- Opening Delimiter -

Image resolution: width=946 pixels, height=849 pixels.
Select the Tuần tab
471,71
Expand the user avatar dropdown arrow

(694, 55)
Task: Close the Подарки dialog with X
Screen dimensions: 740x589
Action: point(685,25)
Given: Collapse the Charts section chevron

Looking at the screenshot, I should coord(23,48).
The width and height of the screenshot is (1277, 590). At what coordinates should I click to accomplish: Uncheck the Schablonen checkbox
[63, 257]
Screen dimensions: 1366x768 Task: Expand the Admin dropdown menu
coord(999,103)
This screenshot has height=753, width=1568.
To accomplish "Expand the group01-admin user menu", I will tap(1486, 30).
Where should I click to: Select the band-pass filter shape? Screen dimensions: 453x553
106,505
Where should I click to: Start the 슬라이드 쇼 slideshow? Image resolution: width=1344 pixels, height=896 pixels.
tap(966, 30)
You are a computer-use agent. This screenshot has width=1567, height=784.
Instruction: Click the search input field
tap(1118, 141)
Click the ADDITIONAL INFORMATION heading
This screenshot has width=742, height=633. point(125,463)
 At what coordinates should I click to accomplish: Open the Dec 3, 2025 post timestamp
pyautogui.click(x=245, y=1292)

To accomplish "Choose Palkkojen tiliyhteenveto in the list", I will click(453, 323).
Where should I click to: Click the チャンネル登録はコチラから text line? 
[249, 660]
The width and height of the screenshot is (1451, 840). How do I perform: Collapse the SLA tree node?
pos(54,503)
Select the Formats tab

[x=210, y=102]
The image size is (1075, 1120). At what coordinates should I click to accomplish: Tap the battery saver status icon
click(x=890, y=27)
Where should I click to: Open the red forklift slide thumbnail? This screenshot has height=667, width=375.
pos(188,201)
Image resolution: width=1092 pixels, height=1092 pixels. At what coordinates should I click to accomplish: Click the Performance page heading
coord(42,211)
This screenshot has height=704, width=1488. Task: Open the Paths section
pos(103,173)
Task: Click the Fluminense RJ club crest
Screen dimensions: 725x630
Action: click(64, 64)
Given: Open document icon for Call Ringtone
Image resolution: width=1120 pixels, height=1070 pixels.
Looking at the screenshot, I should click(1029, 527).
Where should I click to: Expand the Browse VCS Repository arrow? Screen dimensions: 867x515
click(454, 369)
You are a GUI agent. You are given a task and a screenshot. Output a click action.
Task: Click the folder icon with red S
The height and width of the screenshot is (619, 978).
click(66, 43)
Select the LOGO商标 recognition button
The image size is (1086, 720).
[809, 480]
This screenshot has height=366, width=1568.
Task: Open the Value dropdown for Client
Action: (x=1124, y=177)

- Closing Delimiter -

What you have to do
Keeping every line exactly as it is, retype the listing.

Response to the task
Image resolution: width=946 pixels, height=849 pixels.
Select the Tuần tab
471,71
Expand the user avatar dropdown arrow

(694, 55)
Task: Close the Подарки dialog with X
Screen dimensions: 740x589
Action: point(685,25)
Given: Collapse the Charts section chevron

Looking at the screenshot, I should coord(23,48).
The width and height of the screenshot is (1277, 590). At what coordinates should I click to accomplish: Uncheck the Schablonen checkbox
[63, 257]
Screen dimensions: 1366x768 Task: Expand the Admin dropdown menu
coord(999,103)
This screenshot has height=753, width=1568.
To accomplish "Expand the group01-admin user menu", I will tap(1486, 30).
Where should I click to: Select the band-pass filter shape? Screen dimensions: 453x553
106,505
Where should I click to: Start the 슬라이드 쇼 slideshow? Image resolution: width=1344 pixels, height=896 pixels.
tap(966, 30)
You are a computer-use agent. This screenshot has width=1567, height=784.
Instruction: Click the search input field
tap(1118, 141)
Click the ADDITIONAL INFORMATION heading
This screenshot has width=742, height=633. point(125,463)
 At what coordinates should I click to accomplish: Open the Dec 3, 2025 post timestamp
pyautogui.click(x=245, y=1292)

To accomplish "Choose Palkkojen tiliyhteenveto in the list", I will click(453, 323).
Where should I click to: Click the チャンネル登録はコチラから text line? 
[249, 660]
The width and height of the screenshot is (1451, 840). How do I perform: Collapse the SLA tree node?
pos(54,503)
Select the Formats tab

[x=210, y=102]
The image size is (1075, 1120). At what coordinates should I click to accomplish: Tap the battery saver status icon
click(x=890, y=27)
Where should I click to: Open the red forklift slide thumbnail? This screenshot has height=667, width=375.
pos(188,201)
Image resolution: width=1092 pixels, height=1092 pixels. At what coordinates should I click to accomplish: Click the Performance page heading
coord(42,211)
This screenshot has height=704, width=1488. Task: Open the Paths section
pos(103,173)
Task: Click the Fluminense RJ club crest
Screen dimensions: 725x630
Action: click(64, 64)
Given: Open document icon for Call Ringtone
Image resolution: width=1120 pixels, height=1070 pixels.
Looking at the screenshot, I should click(1029, 527).
Where should I click to: Expand the Browse VCS Repository arrow? Screen dimensions: 867x515
click(454, 369)
You are a GUI agent. You are given a task and a screenshot. Output a click action.
Task: Click the folder icon with red S
The height and width of the screenshot is (619, 978).
click(66, 43)
Select the LOGO商标 recognition button
The image size is (1086, 720).
[809, 480]
This screenshot has height=366, width=1568.
Task: Open the Value dropdown for Client
Action: (x=1124, y=177)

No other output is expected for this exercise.